The specific chromosome carrying the recessive greenbug resistant gene gb, was not determined in repeated tests of monosomic analysis. In tests conducted in 1957 and repeated in 1964, the F1 plants between DS28A, C.I. 13833, a greenbug resistant hard red spring wheat, crossed with the 21 different Chinese Spring monosomics (greenbug susceptible), were susceptible (killed) while the DS28A parent showed good resistance.

One explanation for failure to locate the chromosome carrying the greenbug resistant trait is that the recessive resistant gene may be ineffective in a single dose. Such hemizygous ineffective genes are known in wheat (viz. SEAR'S sphaerococcum gene). In each of the F1 populations about 75 percent of the plants should have been monosomic. Thus, in the critical chromosome family about 75 percent of the plants should have been resistant had a single dose of the gb gene been effective.

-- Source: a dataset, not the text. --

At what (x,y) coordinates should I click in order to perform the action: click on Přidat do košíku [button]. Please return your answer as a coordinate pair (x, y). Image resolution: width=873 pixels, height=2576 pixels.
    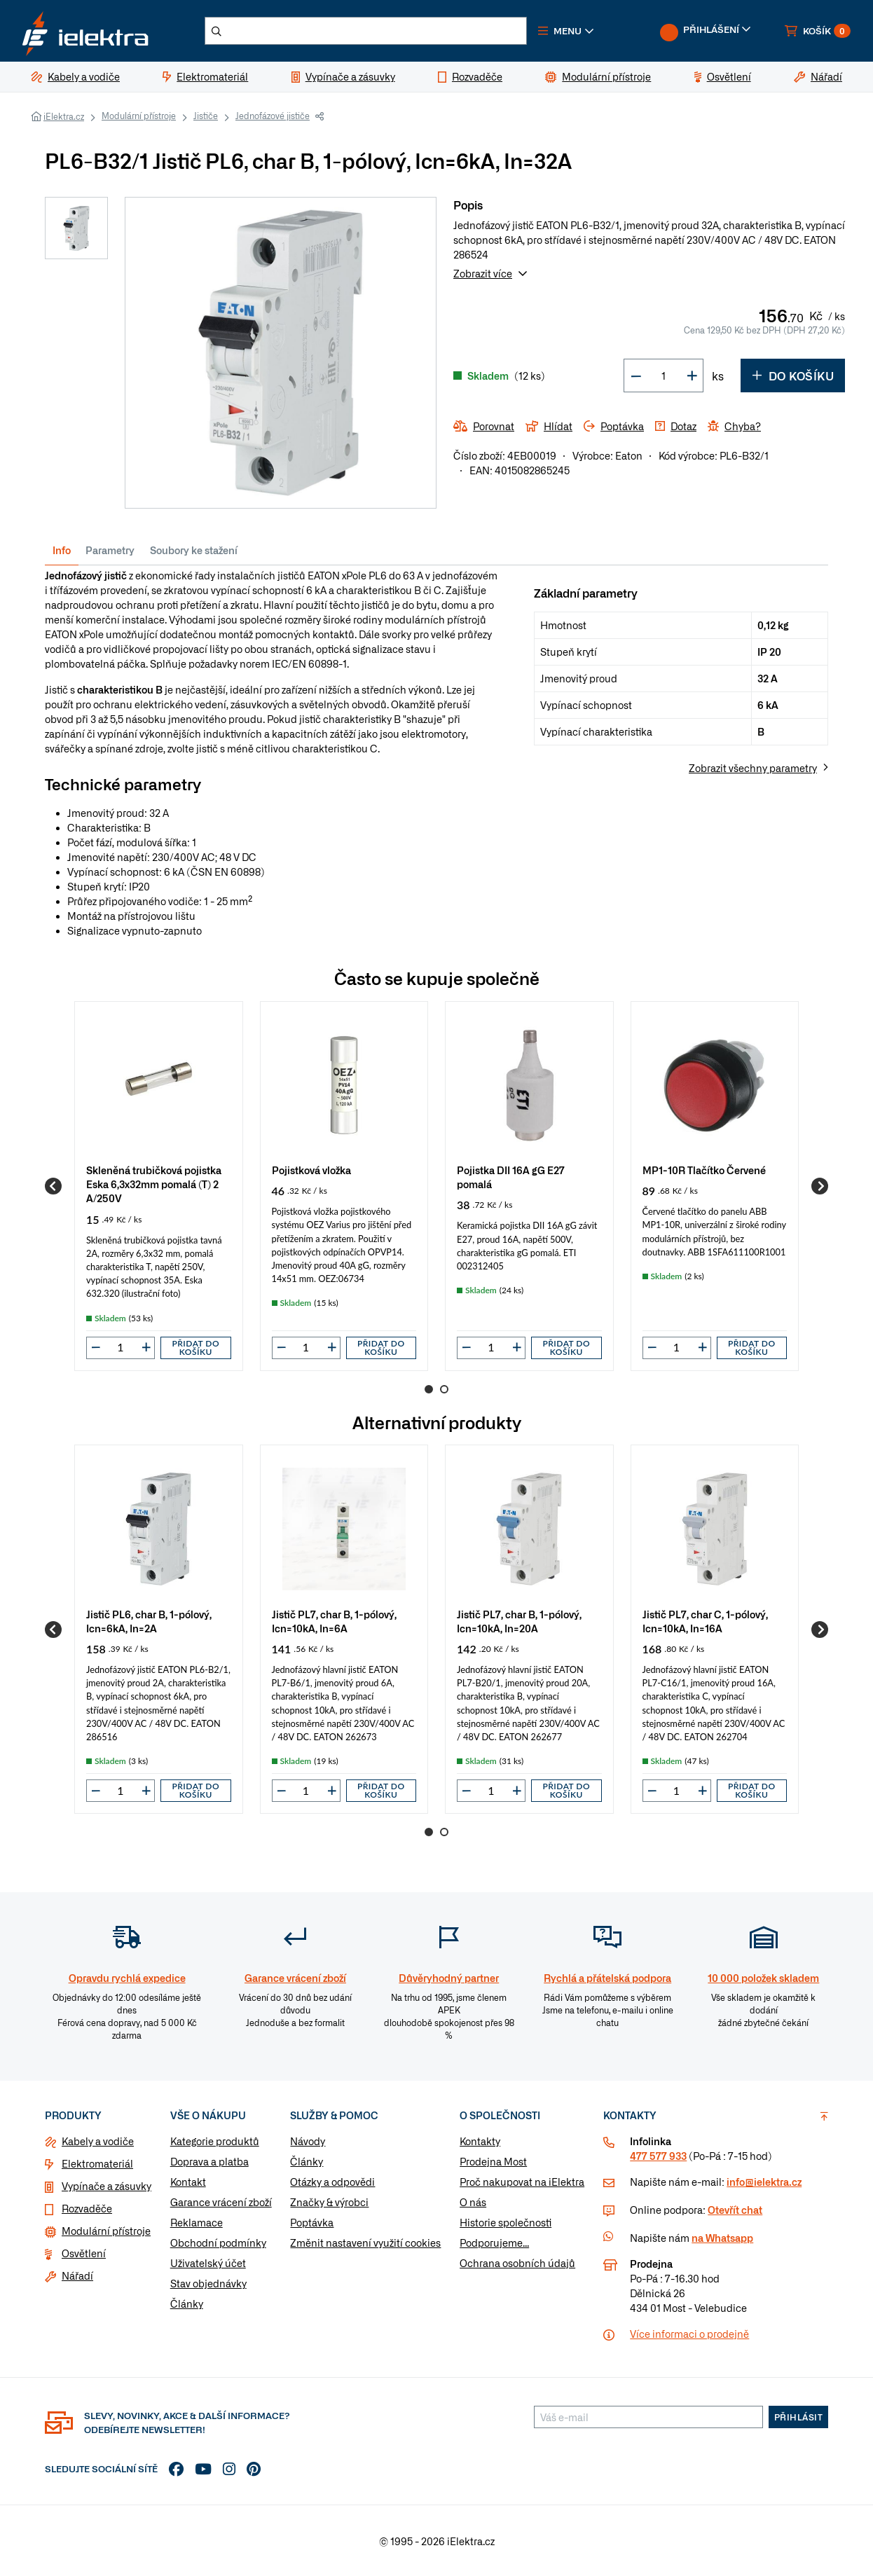
    Looking at the image, I should click on (195, 1347).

Another explanation is that resistance may be conditioned by more than one gene pair. The latter alternative is difficult to accept because the authors have found that the resistant trait responded like a simple recessive in a large number of F1, F2, F8, and backcross populations that irivolved several susceptible wheat varieties. In addition, if more than one gene pair conditions resistance there should have been different degrees of resistance among resistant progenies. This has not been the case. All resistant F2 plants as well as subsequent selections from these plants have proved to have resistance equal to that of DS28A.


* Now with the Agronomy Department, Colorado State University, Fort Collins, Colo. U.S.A.